• **Supplied text**

I have recently completed the Deep Learning Specialization (DLS). According to the DLS course, the correct sequence of steps before performing gradient descent is as follows:
- Initialize parameters
- Classify or predict
- Calculate loss
- Calculate gradients
- Update parameters
However, I am confused by this slide. Am I missing something here? Could someone please explain this to me? Thank you!
Yes, the key point there is that the actual loss value is not used in computing the gradients. The only purpose of the actual J value itself is as an inexpensive proxy for whether you are getting convergence or not. So it doesn’t matter whether you calculate that before or after you compute the gradients. The gradients are just functions that are affected by the loss but they don’t actually depend on the scalar J value: you just evaluate the functions according to Prof Ng’s formulas.

• **Data listing**
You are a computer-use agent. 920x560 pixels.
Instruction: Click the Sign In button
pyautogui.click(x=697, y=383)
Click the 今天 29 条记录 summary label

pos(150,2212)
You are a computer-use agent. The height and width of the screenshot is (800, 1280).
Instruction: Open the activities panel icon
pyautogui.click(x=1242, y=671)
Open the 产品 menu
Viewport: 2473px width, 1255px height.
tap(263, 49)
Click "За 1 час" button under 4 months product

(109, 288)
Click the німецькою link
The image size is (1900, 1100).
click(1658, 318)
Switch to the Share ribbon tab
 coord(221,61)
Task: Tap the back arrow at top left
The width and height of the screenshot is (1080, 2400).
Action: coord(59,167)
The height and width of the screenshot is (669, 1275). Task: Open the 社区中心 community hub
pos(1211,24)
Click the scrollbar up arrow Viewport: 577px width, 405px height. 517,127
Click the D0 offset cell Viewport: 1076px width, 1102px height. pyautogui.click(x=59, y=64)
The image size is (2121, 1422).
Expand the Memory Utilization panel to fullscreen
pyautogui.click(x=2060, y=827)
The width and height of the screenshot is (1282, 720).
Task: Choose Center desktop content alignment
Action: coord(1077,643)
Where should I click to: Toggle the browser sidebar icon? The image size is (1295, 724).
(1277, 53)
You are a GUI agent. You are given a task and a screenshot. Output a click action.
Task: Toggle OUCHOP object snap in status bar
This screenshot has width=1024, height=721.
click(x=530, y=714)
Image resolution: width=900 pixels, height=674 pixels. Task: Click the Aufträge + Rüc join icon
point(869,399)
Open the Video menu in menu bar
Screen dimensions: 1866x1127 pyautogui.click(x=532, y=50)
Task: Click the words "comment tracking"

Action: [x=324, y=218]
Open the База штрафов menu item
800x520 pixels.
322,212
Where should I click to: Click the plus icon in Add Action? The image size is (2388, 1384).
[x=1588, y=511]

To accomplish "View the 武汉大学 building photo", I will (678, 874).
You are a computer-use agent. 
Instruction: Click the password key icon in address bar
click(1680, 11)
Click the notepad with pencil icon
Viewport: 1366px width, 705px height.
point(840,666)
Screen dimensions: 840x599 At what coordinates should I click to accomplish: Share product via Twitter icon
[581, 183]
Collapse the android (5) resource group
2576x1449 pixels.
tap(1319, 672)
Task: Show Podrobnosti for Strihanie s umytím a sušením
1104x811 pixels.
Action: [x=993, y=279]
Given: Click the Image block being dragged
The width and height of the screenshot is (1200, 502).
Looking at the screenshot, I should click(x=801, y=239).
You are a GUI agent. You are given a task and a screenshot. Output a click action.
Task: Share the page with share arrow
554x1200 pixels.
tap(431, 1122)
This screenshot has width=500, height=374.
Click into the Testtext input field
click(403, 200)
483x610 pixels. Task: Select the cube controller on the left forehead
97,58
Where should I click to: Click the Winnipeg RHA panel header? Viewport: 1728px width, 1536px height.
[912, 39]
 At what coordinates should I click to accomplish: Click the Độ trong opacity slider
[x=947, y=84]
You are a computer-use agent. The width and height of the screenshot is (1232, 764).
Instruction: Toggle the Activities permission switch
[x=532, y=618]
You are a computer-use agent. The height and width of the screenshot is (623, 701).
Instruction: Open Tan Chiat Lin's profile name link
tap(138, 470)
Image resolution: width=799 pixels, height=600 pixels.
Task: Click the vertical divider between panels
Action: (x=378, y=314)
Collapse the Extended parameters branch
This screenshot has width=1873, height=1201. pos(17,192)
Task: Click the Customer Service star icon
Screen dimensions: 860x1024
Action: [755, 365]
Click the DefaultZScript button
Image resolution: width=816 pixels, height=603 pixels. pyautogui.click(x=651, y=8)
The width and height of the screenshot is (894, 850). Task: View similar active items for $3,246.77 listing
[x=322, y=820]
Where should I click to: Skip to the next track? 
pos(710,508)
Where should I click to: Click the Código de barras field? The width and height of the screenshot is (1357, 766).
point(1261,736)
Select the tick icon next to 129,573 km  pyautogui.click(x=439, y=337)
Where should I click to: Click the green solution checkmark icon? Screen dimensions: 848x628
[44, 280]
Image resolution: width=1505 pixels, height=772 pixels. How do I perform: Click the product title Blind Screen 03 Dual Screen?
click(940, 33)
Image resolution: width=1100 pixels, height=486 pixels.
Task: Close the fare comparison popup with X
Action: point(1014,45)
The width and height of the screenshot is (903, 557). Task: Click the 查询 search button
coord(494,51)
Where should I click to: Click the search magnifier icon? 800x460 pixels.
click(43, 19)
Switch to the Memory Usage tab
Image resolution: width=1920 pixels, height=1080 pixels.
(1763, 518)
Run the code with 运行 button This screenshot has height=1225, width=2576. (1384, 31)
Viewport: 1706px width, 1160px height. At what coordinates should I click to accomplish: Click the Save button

• **Requirements**
• a. From the gradient descent discussion, return the passage starting with "Yes, the key" and going on through "Prof Ng’s formulas.".
• b. In the gradient descent discussion, what does the reply say is the only purpose of the actual J value?
• c. Write what comes next in the gradient descent discussion, picking up after its final sentence.

• **Outputs by task**
• a.
Yes, the key point there is that the actual loss value is not used in computing the gradients. The only purpose of the actual J value itself is as an inexpensive proxy for whether you are getting convergence or not. So it doesn’t matter whether you calculate that before or after you compute the gradients. The gradients are just functions that are affected by the loss but they don’t actually depend on the scalar J value: you just evaluate the functions according to Prof Ng’s formulas.

• b. It serves as an inexpensive proxy for whether you are getting convergence or not.

• c.
A better proxy for your convergence is the actual prediction accuracy on the training data (and optionally the validation data), since that’s what you actually base your goals on. And it turns out that there is not a monotonic relationship between cost and accuracy, because accuracy is quantized. The other thing to realize about J is that it’s essentially meaningless by itself. E.g. it’s not comparable between two different models. For convergence you just want to look at the graph of the cost versus iterations to get a picture of what’s happening. Accuracy is more expensive to compute, so the common practice is to evaluate that only every 100 or 500 or 1000 iterations and to just look at the cost graph to get a picture for how convergence is working.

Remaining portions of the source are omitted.